I Quit Vogue… Now What?
“I quit Vogue…
Lock, stock and one smoking decision. Big for me, but apparently huge for mankind. Everyone around me is like — WHO QUITS VOGUE? Hahaha, but yeah, me me me. No reasons except that, I have tried my hand, and it totally is NOT my type of thing. I’ve learnt a lot out of it, so much about myself, about the industry.
But it was a huge-ass decision. I was told — “NO ONE LEAVES VOGUE” especially when the editor, CFO and the Editor-in-Chief want you to stay. It was crazy — telling people “it’s not my thing” ’cause apparently — that’s not acceptable. Really, why would anyone, ANYONE leave Vogue? But well, I am done and I am free. Looking for newer ventures and quite confident until today.
Today am feeling fat, sad and all things miserable. It’s a phase I tell you, I’ll be back. But Gala, if I may ask? Do you ever ever feel that you had so much potential but gave it away to be your own thing? What if you can be the editor of glamour or style director for a hot-shot website? Do you ever feel the “lost potential” feeling? Just wanna know. I have moments — am not entirely out there — super-confident but am also sure in my heart of my decisions. Would love to know your views.”
As we get older, & purportedly wiser,
we start to realise that the things which once worked for us no longer fit. Like a favourite sweater that has shrunk in the wash, the people, places or activities which once brought us comfort now just bring us anguish — & sometimes an unsightly rash!
It happens all the time. Some of you will remember the morning you looked across at your lover sleeping fitfully on the other side of the bed & thought, I don’t want to do this anymore. Or the evening that you leave work feeling not energised, but like you’re wasting your time. Or when you look back on your weekend & realise, with a start, that you just don’t want to see those people, go to those places, engage in that tired old chit-chat anymore.

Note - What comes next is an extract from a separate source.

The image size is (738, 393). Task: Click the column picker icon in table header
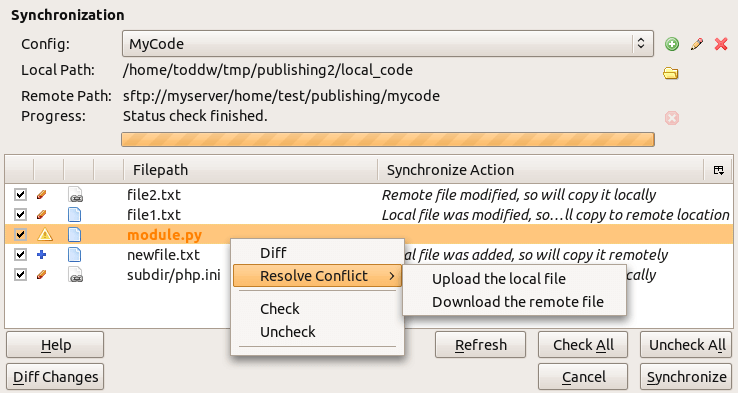coord(719,170)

Some people are so terrified of change that they will desperately cling to old regimes — even when said regimes are clearly Not Working Anymore — just because they can’t bear facing whatever else may come. Think of couples in unhappy marriages who are too afraid to leave, & people who keep jobs they hate because, ‘Well,’ they rationalise, ‘at least it is a familiar kind of hatred.’ Our world is full of these people. We’re all guilty of dragging things out; staying too long, hoping they’ll improve.
Preach it, Andy!
You had a dream job. You loved it for a while. Then, one day, you realised it wasn’t quite right for you. It didn’t fit. Like the sweater I mentioned before, it suddenly seemed scratchy. You knew you had to get rid of it, or at least give it to a good home.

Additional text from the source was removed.